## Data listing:
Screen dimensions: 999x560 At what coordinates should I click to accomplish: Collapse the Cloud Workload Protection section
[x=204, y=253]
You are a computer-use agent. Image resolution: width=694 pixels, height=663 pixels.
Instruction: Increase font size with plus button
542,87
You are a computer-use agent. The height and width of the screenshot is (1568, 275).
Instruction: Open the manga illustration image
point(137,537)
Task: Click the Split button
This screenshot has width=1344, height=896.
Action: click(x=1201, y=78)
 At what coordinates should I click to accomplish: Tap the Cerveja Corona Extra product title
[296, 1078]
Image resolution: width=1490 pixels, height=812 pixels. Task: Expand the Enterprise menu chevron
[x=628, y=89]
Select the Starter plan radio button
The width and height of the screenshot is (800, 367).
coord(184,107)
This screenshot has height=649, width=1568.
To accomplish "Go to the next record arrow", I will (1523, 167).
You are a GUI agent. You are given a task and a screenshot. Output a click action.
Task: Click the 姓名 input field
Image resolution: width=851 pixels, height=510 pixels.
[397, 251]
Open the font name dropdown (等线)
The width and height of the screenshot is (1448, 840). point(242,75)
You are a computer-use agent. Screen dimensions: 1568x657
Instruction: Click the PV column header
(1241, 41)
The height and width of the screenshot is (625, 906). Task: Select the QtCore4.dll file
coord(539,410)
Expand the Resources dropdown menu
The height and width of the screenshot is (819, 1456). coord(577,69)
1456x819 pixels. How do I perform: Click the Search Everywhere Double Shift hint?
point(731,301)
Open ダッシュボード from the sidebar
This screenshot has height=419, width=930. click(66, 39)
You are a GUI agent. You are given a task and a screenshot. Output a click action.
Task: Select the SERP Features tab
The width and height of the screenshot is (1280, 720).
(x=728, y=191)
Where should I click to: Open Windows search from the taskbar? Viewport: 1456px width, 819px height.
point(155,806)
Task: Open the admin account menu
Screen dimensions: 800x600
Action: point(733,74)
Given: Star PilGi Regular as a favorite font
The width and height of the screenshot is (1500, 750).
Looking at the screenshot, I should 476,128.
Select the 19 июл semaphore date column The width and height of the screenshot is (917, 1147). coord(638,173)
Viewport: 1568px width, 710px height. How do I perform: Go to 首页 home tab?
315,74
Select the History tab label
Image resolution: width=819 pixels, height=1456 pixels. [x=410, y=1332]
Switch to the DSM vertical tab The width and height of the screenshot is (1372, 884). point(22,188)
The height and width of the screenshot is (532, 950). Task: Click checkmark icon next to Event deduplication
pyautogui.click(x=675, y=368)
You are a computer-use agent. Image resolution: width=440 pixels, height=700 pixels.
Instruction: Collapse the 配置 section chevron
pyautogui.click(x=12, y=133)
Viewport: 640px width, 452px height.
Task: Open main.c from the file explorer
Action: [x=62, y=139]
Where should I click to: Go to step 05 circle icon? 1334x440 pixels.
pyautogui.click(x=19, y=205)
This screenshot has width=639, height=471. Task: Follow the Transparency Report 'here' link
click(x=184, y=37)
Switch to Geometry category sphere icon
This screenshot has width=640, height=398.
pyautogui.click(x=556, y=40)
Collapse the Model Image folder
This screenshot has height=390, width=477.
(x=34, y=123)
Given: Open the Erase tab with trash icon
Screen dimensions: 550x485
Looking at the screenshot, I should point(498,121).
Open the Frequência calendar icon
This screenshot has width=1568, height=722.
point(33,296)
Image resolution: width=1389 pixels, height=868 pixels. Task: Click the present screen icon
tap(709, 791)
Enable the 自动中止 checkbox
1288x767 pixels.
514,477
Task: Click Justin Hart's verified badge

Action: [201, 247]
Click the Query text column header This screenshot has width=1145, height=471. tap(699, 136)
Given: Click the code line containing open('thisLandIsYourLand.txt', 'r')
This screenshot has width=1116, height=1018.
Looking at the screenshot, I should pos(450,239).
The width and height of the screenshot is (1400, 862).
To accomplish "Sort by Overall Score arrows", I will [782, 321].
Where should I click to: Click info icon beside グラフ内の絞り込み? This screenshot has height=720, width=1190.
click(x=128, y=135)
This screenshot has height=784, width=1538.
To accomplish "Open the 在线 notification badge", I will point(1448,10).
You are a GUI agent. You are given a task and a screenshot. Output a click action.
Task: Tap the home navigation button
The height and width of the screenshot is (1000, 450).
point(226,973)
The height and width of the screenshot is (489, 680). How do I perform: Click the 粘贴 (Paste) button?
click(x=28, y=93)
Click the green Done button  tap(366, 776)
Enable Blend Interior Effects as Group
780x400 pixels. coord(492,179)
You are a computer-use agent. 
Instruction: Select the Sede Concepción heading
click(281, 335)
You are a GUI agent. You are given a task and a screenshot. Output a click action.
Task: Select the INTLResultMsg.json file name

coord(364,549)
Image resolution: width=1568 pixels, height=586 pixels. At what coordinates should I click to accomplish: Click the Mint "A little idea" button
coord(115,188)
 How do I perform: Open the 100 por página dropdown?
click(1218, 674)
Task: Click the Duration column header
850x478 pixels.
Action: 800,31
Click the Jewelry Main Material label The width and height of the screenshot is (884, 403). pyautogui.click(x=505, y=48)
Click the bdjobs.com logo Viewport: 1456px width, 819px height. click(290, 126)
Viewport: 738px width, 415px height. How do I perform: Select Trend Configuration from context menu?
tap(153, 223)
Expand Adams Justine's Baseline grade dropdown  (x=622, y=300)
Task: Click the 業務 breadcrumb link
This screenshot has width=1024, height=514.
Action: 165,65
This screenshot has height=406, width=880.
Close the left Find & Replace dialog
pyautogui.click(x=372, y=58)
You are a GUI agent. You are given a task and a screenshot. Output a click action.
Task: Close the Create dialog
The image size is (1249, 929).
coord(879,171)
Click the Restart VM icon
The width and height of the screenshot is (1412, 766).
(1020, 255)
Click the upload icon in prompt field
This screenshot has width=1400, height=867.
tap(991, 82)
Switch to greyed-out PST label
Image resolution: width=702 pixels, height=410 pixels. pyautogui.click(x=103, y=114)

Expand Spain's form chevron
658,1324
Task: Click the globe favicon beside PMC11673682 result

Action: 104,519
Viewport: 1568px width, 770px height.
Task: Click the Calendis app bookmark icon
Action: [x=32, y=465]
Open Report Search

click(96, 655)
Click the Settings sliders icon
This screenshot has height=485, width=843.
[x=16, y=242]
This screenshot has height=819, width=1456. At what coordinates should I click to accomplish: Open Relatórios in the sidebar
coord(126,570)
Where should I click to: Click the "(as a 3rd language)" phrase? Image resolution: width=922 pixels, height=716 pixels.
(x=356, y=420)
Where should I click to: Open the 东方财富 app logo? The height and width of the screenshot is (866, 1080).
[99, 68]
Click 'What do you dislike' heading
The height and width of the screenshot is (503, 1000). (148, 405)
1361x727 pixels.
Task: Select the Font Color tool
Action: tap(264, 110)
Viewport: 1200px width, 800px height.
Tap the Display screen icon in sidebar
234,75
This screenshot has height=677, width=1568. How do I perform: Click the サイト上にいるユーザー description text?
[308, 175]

## Exercise task:
Output these lines as a numbered list, leaving out any blank lines.

## Solution to this problem:
1. Screen dimensions: 999x560 At what coordinates should I click to accomplish: Collapse the Cloud Workload Protection section
2. [x=204, y=253]
3. You are a computer-use agent. Image resolution: width=694 pixels, height=663 pixels.
4. Instruction: Increase font size with plus button
5. 542,87
6. You are a computer-use agent. The height and width of the screenshot is (1568, 275).
7. Instruction: Open the manga illustration image
8. point(137,537)
9. Task: Click the Split button
10. This screenshot has width=1344, height=896.
11. Action: click(x=1201, y=78)
12.  At what coordinates should I click to accomplish: Tap the Cerveja Corona Extra product title
13. [296, 1078]
14. Image resolution: width=1490 pixels, height=812 pixels. Task: Expand the Enterprise menu chevron
15. [x=628, y=89]
16. Select the Starter plan radio button
17. The width and height of the screenshot is (800, 367).
18. coord(184,107)
19. This screenshot has height=649, width=1568.
20. To accomplish "Go to the next record arrow", I will (1523, 167).
21. You are a GUI agent. You are given a task and a screenshot. Output a click action.
22. Task: Click the 姓名 input field
23. Image resolution: width=851 pixels, height=510 pixels.
24. [397, 251]
25. Open the font name dropdown (等线)
26. The width and height of the screenshot is (1448, 840). point(242,75)
27. You are a computer-use agent. Screen dimensions: 1568x657
28. Instruction: Click the PV column header
29. (1241, 41)
30. The height and width of the screenshot is (625, 906). Task: Select the QtCore4.dll file
31. coord(539,410)
32. Expand the Resources dropdown menu
33. The height and width of the screenshot is (819, 1456). coord(577,69)
34. 1456x819 pixels. How do I perform: Click the Search Everywhere Double Shift hint?
35. point(731,301)
36. Open ダッシュボード from the sidebar
37. This screenshot has height=419, width=930. click(66, 39)
38. You are a GUI agent. You are given a task and a screenshot. Output a click action.
39. Task: Select the SERP Features tab
40. The width and height of the screenshot is (1280, 720).
41. (x=728, y=191)
42. Where should I click to: Open Windows search from the taskbar? Viewport: 1456px width, 819px height.
43. point(155,806)
44. Task: Open the admin account menu
45. Screen dimensions: 800x600
46. Action: point(733,74)
47. Given: Star PilGi Regular as a favorite font
48. The width and height of the screenshot is (1500, 750).
49. Looking at the screenshot, I should 476,128.
50. Select the 19 июл semaphore date column The width and height of the screenshot is (917, 1147). coord(638,173)
51. Viewport: 1568px width, 710px height. How do I perform: Go to 首页 home tab?
52. 315,74
53. Select the History tab label
54. Image resolution: width=819 pixels, height=1456 pixels. [x=410, y=1332]
55. Switch to the DSM vertical tab The width and height of the screenshot is (1372, 884). point(22,188)
56. The height and width of the screenshot is (532, 950). Task: Click checkmark icon next to Event deduplication
57. pyautogui.click(x=675, y=368)
58. You are a computer-use agent. Image resolution: width=440 pixels, height=700 pixels.
59. Instruction: Collapse the 配置 section chevron
60. pyautogui.click(x=12, y=133)
61. Viewport: 640px width, 452px height.
62. Task: Open main.c from the file explorer
63. Action: [x=62, y=139]
64. Where should I click to: Go to step 05 circle icon? 1334x440 pixels.
65. pyautogui.click(x=19, y=205)
66. This screenshot has width=639, height=471. Task: Follow the Transparency Report 'here' link
67. click(x=184, y=37)
68. Switch to Geometry category sphere icon
69. This screenshot has width=640, height=398.
70. pyautogui.click(x=556, y=40)
71. Collapse the Model Image folder
72. This screenshot has height=390, width=477.
73. (x=34, y=123)
74. Given: Open the Erase tab with trash icon
75. Screen dimensions: 550x485
76. Looking at the screenshot, I should point(498,121).
77. Open the Frequência calendar icon
78. This screenshot has width=1568, height=722.
79. point(33,296)
80. Image resolution: width=1389 pixels, height=868 pixels. Task: Click the present screen icon
81. tap(709, 791)
82. Enable the 自动中止 checkbox
83. 1288x767 pixels.
84. 514,477
85. Task: Click Justin Hart's verified badge
86. Action: [201, 247]
87. Click the Query text column header This screenshot has width=1145, height=471. tap(699, 136)
88. Given: Click the code line containing open('thisLandIsYourLand.txt', 'r')
89. This screenshot has width=1116, height=1018.
90. Looking at the screenshot, I should pos(450,239).
91. The width and height of the screenshot is (1400, 862).
92. To accomplish "Sort by Overall Score arrows", I will [782, 321].
93. Where should I click to: Click info icon beside グラフ内の絞り込み? This screenshot has height=720, width=1190.
94. click(x=128, y=135)
95. This screenshot has height=784, width=1538.
96. To accomplish "Open the 在线 notification badge", I will point(1448,10).
97. You are a GUI agent. You are given a task and a screenshot. Output a click action.
98. Task: Tap the home navigation button
99. The height and width of the screenshot is (1000, 450).
100. point(226,973)
101. The height and width of the screenshot is (489, 680). How do I perform: Click the 粘贴 (Paste) button?
102. click(x=28, y=93)
103. Click the green Done button  tap(366, 776)
104. Enable Blend Interior Effects as Group
105. 780x400 pixels. coord(492,179)
106. You are a computer-use agent. 
107. Instruction: Select the Sede Concepción heading
108. click(281, 335)
109. You are a GUI agent. You are given a task and a screenshot. Output a click action.
110. Task: Select the INTLResultMsg.json file name
111. coord(364,549)
112. Image resolution: width=1568 pixels, height=586 pixels. At what coordinates should I click to accomplish: Click the Mint "A little idea" button
113. coord(115,188)
114.  How do I perform: Open the 100 por página dropdown?
115. click(1218, 674)
116. Task: Click the Duration column header
117. 850x478 pixels.
118. Action: 800,31
119. Click the Jewelry Main Material label The width and height of the screenshot is (884, 403). pyautogui.click(x=505, y=48)
120. Click the bdjobs.com logo Viewport: 1456px width, 819px height. click(290, 126)
121. Viewport: 738px width, 415px height. How do I perform: Select Trend Configuration from context menu?
122. tap(153, 223)
123. Expand Adams Justine's Baseline grade dropdown  (x=622, y=300)
124. Task: Click the 業務 breadcrumb link
125. This screenshot has width=1024, height=514.
126. Action: 165,65
127. This screenshot has height=406, width=880.
128. Close the left Find & Replace dialog
129. pyautogui.click(x=372, y=58)
130. You are a GUI agent. You are given a task and a screenshot. Output a click action.
131. Task: Close the Create dialog
132. The image size is (1249, 929).
133. coord(879,171)
134. Click the Restart VM icon
135. The width and height of the screenshot is (1412, 766).
136. (1020, 255)
137. Click the upload icon in prompt field
138. This screenshot has width=1400, height=867.
139. tap(991, 82)
140. Switch to greyed-out PST label
141. Image resolution: width=702 pixels, height=410 pixels. pyautogui.click(x=103, y=114)
142. Expand Spain's form chevron
143. 658,1324
144. Task: Click the globe favicon beside PMC11673682 result
145. Action: 104,519
146. Viewport: 1568px width, 770px height.
147. Task: Click the Calendis app bookmark icon
148. Action: [x=32, y=465]
149. Open Report Search
150. click(96, 655)
151. Click the Settings sliders icon
152. This screenshot has height=485, width=843.
153. [x=16, y=242]
154. This screenshot has height=819, width=1456. At what coordinates should I click to accomplish: Open Relatórios in the sidebar
155. coord(126,570)
156. Where should I click to: Click the "(as a 3rd language)" phrase? Image resolution: width=922 pixels, height=716 pixels.
157. (x=356, y=420)
158. Where should I click to: Open the 东方财富 app logo? The height and width of the screenshot is (866, 1080).
159. [99, 68]
160. Click 'What do you dislike' heading
161. The height and width of the screenshot is (503, 1000). (148, 405)
162. 1361x727 pixels.
163. Task: Select the Font Color tool
164. Action: tap(264, 110)
165. Viewport: 1200px width, 800px height.
166. Tap the Display screen icon in sidebar
167. 234,75
168. This screenshot has height=677, width=1568. How do I perform: Click the サイト上にいるユーザー description text?
169. [308, 175]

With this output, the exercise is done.